Sixto
Rodriguez: il cantante “che con c'era”! Ricostruzione di una
carriera, tra verità e leggenda.
Voto
*** 7½
C’è
quasi
bisogno,
forse una urgenza latente, di sentirsi raccontare storie belle e
strabilianti. Quella del cantante “Rodriguez”
lo
è,
al punto da lasciarci perplessi se crederla vera o meno. Già morto
non una ma più volte: per overdose (come ogni star che si rispetti),
bruciato vivo sul palco o sparandosi un colpo alla tempia, alla fine
di un concerto.
Due
soli gli album all’attivo, incisi agli inizi degli anni ’70:
“Cold Fact” (1970) e “Coming from reality” (1971) - piu’ un
terzo incompleto - alzi la mano chi li conosce!
Una voce calda e sonorità tra Bob Dylan ed un blues vagamente
lisergico: la sua “I wonder” potrebbe meccanicamente inondare
l’etere e scatenare il battimani del pubblico con facilità
sconcertante.
Eppure
Sixto Rodriguez è (oppure è stato?) un perfetto sconosciuto in
Patria ed ha goduto di una insolita notorietà solo
in Sud Africa,
dove la sua musica giunse quasi per caso: oltre
mezzo milione di Long Playing venduti, l’equivalente di dieci
dischi d’oro;
le sue parole diventarono armi contro l’Aparthaid (“Establishment
song”), al punto da esser addirittura censurato.
Nelle
case del Sud Africa, accanto ad “Abbey Road” dei Beatles e
“Bridge over troubled water” di Simon and Garfunkel, era naturale
trovare “Cold Fact” di Rodriguez.
E
allora, cosa non ha funzionato?

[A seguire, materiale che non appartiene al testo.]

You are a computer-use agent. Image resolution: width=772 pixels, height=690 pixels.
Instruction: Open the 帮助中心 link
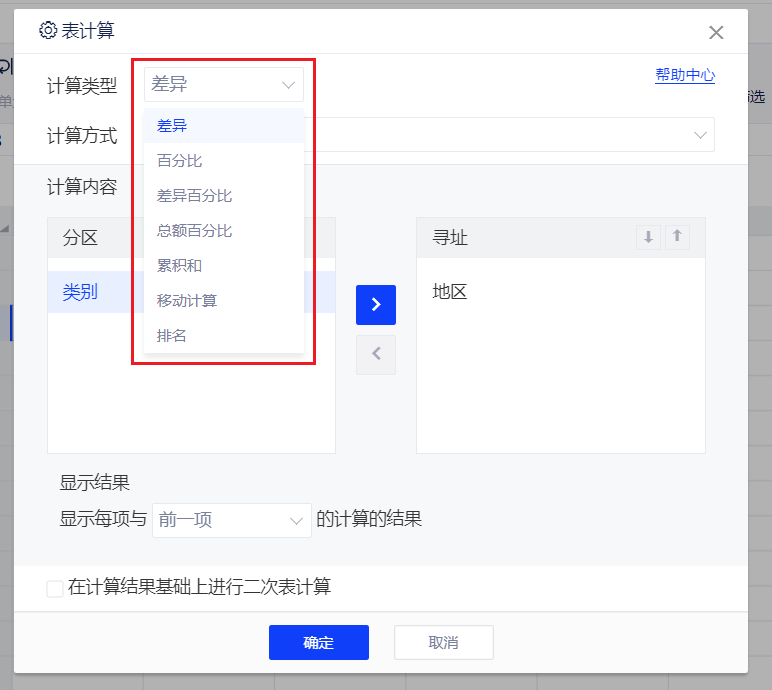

Forse sarà stata colpa del lancio
pubblicitario, oppure il vestito del colore sbagliato!
Il
film “Sugar Man” (titolo originale “Searching for Sugar Man”),
del regista svedese di origine Algerina Malik Bendjelloul, ci porta
da Cape Town a Detroit, cercando di ricostruire l'atipico percorso di
questo artista, tra leggendari aneddoti e ricerca.
Ascoltiamo
le testimonianze chi lo ha conosciuto: produttori come Steve Rowland,
Il giornalista musicologo Craig Bartholomew Strydom, il commerciante
di dischi Stephen Segerman di Città del Capo, che a causa del
successo Sud-Africano del pezzo “Sugar Man” da anni è
soprannominato “Stephen SUGAR Segerman”!
Vincitore
dell'Oscar come miglior documentario nel 2012,
premiatissimo in moltissime altre rassegne, tra cui il “Sundance”.
Un
“giro di blues” come questo, ne la musica né tantomeno il
cinema, fino ad oggi l’avevano mai visto!